# Winchester 1300 Turkey??



## Potlicker60 (Mar 16, 2009)

I hunt with a Winchester 1300 Turkey NWTF edition with a 21" barrell and an Undertaker choke.  I prefer to shoot and have had good success with Federal Mag Shok flight control wads 3" 2oz 6 shot loads.  I have not tried anything else really...does anybody else hunt with this gun, if so what setup do you use? choke? load? and what kind of results do you get?


----------



## shortround1 (Mar 16, 2009)

Potlicker60 said:


> I hunt with a Winchester 1300 Turkey NWTF edition with a 21" barrell and an Undertaker choke.  I prefer to shoot and have had good success with Federal Mag Shok flight control wads 3" 2oz 6 shot loads.  I have not tried anything else really...does anybody else hunt with this gun, if so what setup do you use? choke? load? and what kind of results do you get?


have used one for about 10 years. i have tried all loads but only full choke(not extra full). my 1300 likes the 3" remington in 4 drams of powder17/8 oz of #5s.i hunted it for several years and forgot i took out the full and used mod. for a dove shoot, the turkeys didn't seem to tell the difference.


----------



## scott ellis (Mar 16, 2009)

I have one and it's been in the woods with me since I got for Christmas in 1989.  I shoot Win.
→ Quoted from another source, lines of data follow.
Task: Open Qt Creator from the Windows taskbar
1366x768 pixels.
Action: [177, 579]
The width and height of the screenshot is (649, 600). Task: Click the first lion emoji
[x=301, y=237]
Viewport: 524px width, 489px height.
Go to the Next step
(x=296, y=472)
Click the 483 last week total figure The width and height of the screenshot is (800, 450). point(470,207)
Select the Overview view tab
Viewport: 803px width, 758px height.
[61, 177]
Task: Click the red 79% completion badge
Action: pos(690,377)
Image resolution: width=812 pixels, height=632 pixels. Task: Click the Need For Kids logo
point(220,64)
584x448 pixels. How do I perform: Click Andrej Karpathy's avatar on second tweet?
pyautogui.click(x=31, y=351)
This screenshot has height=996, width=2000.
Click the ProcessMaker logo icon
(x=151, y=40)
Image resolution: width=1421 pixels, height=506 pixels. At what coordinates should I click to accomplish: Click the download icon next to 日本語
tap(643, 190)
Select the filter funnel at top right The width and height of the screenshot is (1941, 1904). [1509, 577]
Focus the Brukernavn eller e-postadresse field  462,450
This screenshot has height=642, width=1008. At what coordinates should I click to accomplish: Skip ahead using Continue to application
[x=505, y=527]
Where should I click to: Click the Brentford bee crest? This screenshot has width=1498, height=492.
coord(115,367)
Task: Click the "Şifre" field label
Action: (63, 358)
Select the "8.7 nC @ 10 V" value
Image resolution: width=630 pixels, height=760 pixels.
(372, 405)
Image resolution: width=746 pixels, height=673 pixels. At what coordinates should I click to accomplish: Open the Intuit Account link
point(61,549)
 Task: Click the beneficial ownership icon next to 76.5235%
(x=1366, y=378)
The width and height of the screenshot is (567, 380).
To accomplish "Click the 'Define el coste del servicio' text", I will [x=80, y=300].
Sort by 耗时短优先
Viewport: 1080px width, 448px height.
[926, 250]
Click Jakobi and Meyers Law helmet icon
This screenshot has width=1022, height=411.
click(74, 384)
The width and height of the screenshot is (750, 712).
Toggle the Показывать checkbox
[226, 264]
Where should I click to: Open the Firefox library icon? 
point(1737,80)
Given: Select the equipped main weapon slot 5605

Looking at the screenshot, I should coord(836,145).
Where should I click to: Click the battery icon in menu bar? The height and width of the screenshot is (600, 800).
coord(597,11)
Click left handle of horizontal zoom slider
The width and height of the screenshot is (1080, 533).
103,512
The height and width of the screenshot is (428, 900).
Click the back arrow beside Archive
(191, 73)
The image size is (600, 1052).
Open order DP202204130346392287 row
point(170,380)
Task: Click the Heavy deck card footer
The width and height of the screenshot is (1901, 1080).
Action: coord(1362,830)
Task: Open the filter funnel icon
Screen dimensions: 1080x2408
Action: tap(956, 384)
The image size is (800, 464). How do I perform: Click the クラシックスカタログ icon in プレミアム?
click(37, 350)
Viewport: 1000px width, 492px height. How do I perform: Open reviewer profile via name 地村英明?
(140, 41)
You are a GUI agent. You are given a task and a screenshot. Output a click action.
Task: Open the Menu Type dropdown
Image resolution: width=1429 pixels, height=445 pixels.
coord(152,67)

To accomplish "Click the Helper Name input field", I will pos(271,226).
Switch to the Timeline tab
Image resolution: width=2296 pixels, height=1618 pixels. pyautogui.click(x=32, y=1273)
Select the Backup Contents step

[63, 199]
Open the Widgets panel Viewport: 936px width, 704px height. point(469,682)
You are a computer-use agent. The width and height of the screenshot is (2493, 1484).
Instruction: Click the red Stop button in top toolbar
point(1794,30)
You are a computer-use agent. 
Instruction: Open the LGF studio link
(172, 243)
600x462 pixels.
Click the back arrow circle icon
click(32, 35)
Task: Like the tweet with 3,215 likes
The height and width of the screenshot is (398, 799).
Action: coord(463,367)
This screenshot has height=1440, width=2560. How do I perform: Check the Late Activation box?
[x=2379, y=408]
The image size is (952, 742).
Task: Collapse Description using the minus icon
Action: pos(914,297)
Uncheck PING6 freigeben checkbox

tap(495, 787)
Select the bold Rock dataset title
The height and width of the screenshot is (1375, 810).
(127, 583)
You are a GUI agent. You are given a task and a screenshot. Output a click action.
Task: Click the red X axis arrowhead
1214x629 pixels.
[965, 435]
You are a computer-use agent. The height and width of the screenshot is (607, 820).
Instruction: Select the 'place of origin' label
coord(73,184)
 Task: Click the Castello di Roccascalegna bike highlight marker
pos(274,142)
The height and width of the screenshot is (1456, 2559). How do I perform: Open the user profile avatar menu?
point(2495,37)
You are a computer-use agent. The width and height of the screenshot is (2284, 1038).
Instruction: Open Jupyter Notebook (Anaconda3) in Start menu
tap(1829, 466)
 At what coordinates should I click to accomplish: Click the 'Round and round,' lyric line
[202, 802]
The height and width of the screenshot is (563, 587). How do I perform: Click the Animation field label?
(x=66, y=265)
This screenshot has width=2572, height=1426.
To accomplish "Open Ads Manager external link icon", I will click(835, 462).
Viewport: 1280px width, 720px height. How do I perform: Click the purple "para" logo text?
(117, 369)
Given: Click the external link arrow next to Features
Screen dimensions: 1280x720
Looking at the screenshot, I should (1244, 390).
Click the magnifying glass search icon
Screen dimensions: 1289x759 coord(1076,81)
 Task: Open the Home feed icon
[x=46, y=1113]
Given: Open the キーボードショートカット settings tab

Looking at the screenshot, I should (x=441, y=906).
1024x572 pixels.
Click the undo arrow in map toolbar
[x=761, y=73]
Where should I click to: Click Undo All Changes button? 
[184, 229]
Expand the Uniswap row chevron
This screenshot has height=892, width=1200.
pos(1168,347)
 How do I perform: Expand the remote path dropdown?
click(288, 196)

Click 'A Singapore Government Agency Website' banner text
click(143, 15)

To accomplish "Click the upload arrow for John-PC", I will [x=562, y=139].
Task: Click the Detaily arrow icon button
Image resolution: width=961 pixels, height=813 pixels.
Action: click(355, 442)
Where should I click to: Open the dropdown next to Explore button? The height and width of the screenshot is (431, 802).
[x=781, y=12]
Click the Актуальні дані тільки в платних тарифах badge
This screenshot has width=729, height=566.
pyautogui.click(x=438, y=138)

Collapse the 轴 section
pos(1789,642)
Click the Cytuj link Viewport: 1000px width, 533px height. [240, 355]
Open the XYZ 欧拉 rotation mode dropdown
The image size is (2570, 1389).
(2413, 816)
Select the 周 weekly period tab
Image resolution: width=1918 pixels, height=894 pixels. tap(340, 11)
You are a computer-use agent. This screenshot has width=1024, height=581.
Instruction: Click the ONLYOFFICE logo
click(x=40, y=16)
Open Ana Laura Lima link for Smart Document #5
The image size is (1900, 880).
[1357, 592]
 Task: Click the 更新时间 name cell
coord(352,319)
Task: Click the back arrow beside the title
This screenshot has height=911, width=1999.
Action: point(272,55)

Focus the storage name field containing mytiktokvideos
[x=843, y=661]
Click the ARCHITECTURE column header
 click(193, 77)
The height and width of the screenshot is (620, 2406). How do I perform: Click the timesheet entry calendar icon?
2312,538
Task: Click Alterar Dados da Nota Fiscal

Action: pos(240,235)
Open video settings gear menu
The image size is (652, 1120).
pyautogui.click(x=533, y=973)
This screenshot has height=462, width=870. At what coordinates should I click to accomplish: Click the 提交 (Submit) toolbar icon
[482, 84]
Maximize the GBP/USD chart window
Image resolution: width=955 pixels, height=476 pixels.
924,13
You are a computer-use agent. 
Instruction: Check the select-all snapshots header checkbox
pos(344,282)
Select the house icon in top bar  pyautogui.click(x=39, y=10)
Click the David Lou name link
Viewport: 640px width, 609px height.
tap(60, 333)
Extended Range #6 (1 3/4oz) and right now I have the angle ported undertaker(for shooting the alloys) and it is a .675.  I have had my forcing cone lengthened and my barrel polished.  I know this tightens the pattern some.  Indian Creek just sent me one of their chokes, it is a .660.  I'm going to give it a go this week before the opener this weekend.(FL)  What I have now is throwing great patterns out to 50yards.  I also have one of the Tru-Glo open red/green, multi reticle sights on it and love it.  I have settled on simply the red dot.  It is great on the longer shots, when you need a finer sight picture....

s.e.


----------



## Wacenturion (Mar 16, 2009)

One of my guns is the exact one you have with laminated stock and forearm.  Have a Kick's Gobbling Thunder on it .655, I believe...the one they recommend for 6 shot and shoot either Winchester or Federal 3 inch loads with 2 ozs of copper plated 6's.  Both pattern equally well.


----------



## ADDICTED2HUNTIN (Mar 17, 2009)

i shoot a 1300 with federal #5's 2oz loads with the factory choke and it patterns extremely well, although i broke the slide arm extension about 2 months ago and have not been able to get a part for it it will be in the safe until the part comes in


----------



## Slings and Arrows (Mar 17, 2009)

The 1300 is a workhorse!  Mine has a custom ported .660 polished and I shoot Winchester extended range #6.  A gobbler says "OUCH!"  (my SBE has been getting more time out of the safe the last couple of seasons though)


----------



## GA DAWG (Mar 17, 2009)

I have the NWTF 1300 and shoot a .665 undertaker and #5 win extended range..It shoots 6's good also!


----------



## chase870 (Mar 17, 2009)

ADDICTED2HUNTIN said:


> i shoot a 1300 with federal #5's 2oz loads with the factory choke and it patterns extremely well, although i broke the slide arm extension about 2 months ago and have not been able to get a part for it it will be in the safe until the part comes in



You sure are ruff on things, now I think you got a gun you wont be able to tear up


----------



## stump.270 (Mar 17, 2009)

*winchester 1300*

I use a 1300 universal hunter with a comp n choke xxx full with winchester supreme # 5's and ill put my 30 yard patern against about any ones it is a tom crippler I also have a budd who shoots the 1300 with a 22'' barrel with a .640 and #5's and i seen him whack one at 70 steps no lie i feel these guns are some of the best and most durable turkey tools ever made its a shame they dont make them any more


----------



## kurt (Mar 19, 2009)

love the 1300, knocks em down,win ammo shoots great


----------